Problem requirements – In the records below, find the line that contains "Screen dimensions: 1400x863" and the line that contains "Task: Select 更改 Windows To Go 启动选项 result", then retype exactly those two lines and every line between them.

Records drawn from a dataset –
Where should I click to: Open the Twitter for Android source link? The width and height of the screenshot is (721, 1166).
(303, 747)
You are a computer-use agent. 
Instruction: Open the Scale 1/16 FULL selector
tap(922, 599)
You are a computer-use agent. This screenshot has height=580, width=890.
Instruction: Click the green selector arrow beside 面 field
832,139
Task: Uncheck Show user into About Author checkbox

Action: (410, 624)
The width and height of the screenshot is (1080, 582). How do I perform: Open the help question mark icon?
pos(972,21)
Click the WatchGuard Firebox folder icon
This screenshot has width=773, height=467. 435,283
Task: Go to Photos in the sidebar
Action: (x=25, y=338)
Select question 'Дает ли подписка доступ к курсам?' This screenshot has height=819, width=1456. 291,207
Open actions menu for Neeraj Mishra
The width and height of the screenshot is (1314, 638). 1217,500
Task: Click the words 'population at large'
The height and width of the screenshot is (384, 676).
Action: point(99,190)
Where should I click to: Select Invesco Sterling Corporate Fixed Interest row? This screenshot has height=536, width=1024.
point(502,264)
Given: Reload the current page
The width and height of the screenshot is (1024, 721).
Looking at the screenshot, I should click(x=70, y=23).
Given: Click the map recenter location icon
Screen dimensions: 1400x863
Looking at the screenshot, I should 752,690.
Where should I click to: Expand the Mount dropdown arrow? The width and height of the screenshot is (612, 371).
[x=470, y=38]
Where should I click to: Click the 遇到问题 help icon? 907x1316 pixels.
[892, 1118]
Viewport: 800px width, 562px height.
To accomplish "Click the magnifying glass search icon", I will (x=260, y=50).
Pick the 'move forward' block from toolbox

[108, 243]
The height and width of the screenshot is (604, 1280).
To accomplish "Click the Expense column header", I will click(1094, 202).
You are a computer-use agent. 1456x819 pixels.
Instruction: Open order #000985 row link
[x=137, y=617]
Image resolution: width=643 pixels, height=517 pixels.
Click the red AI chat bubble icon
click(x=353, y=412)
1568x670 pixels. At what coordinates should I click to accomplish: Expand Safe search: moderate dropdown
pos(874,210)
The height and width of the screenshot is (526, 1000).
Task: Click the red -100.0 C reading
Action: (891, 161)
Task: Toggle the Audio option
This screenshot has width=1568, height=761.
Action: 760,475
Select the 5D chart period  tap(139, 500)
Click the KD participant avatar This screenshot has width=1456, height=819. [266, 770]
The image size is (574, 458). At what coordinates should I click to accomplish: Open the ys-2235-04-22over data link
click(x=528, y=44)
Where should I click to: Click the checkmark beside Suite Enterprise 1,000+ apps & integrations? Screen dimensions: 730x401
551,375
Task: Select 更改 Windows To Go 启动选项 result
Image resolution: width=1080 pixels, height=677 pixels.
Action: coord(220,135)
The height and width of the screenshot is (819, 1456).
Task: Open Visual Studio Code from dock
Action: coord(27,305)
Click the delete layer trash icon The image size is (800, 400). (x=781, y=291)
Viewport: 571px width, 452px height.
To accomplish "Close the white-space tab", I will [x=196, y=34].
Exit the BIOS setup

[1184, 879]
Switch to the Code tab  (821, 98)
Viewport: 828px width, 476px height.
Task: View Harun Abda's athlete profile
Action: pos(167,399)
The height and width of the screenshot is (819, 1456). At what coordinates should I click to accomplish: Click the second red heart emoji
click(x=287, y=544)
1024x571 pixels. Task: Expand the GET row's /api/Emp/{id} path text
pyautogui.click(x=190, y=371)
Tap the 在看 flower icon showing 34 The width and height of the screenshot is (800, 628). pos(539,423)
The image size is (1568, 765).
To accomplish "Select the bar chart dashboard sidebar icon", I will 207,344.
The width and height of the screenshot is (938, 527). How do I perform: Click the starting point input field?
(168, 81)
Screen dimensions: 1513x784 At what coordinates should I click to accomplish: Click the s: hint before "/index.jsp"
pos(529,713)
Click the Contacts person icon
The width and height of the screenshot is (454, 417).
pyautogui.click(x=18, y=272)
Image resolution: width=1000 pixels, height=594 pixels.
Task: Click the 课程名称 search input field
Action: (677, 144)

Exercise output –
Screen dimensions: 1400x863
Looking at the screenshot, I should 752,690.
Where should I click to: Expand the Mount dropdown arrow? The width and height of the screenshot is (612, 371).
[x=470, y=38]
Where should I click to: Click the 遇到问题 help icon? 907x1316 pixels.
[892, 1118]
Viewport: 800px width, 562px height.
To accomplish "Click the magnifying glass search icon", I will (x=260, y=50).
Pick the 'move forward' block from toolbox

[108, 243]
The height and width of the screenshot is (604, 1280).
To accomplish "Click the Expense column header", I will click(1094, 202).
You are a computer-use agent. 1456x819 pixels.
Instruction: Open order #000985 row link
[x=137, y=617]
Image resolution: width=643 pixels, height=517 pixels.
Click the red AI chat bubble icon
click(x=353, y=412)
1568x670 pixels. At what coordinates should I click to accomplish: Expand Safe search: moderate dropdown
pos(874,210)
The height and width of the screenshot is (526, 1000).
Task: Click the red -100.0 C reading
Action: (891, 161)
Task: Toggle the Audio option
This screenshot has width=1568, height=761.
Action: 760,475
Select the 5D chart period  tap(139, 500)
Click the KD participant avatar This screenshot has width=1456, height=819. [266, 770]
The image size is (574, 458). At what coordinates should I click to accomplish: Open the ys-2235-04-22over data link
click(x=528, y=44)
Where should I click to: Click the checkmark beside Suite Enterprise 1,000+ apps & integrations? Screen dimensions: 730x401
551,375
Task: Select 更改 Windows To Go 启动选项 result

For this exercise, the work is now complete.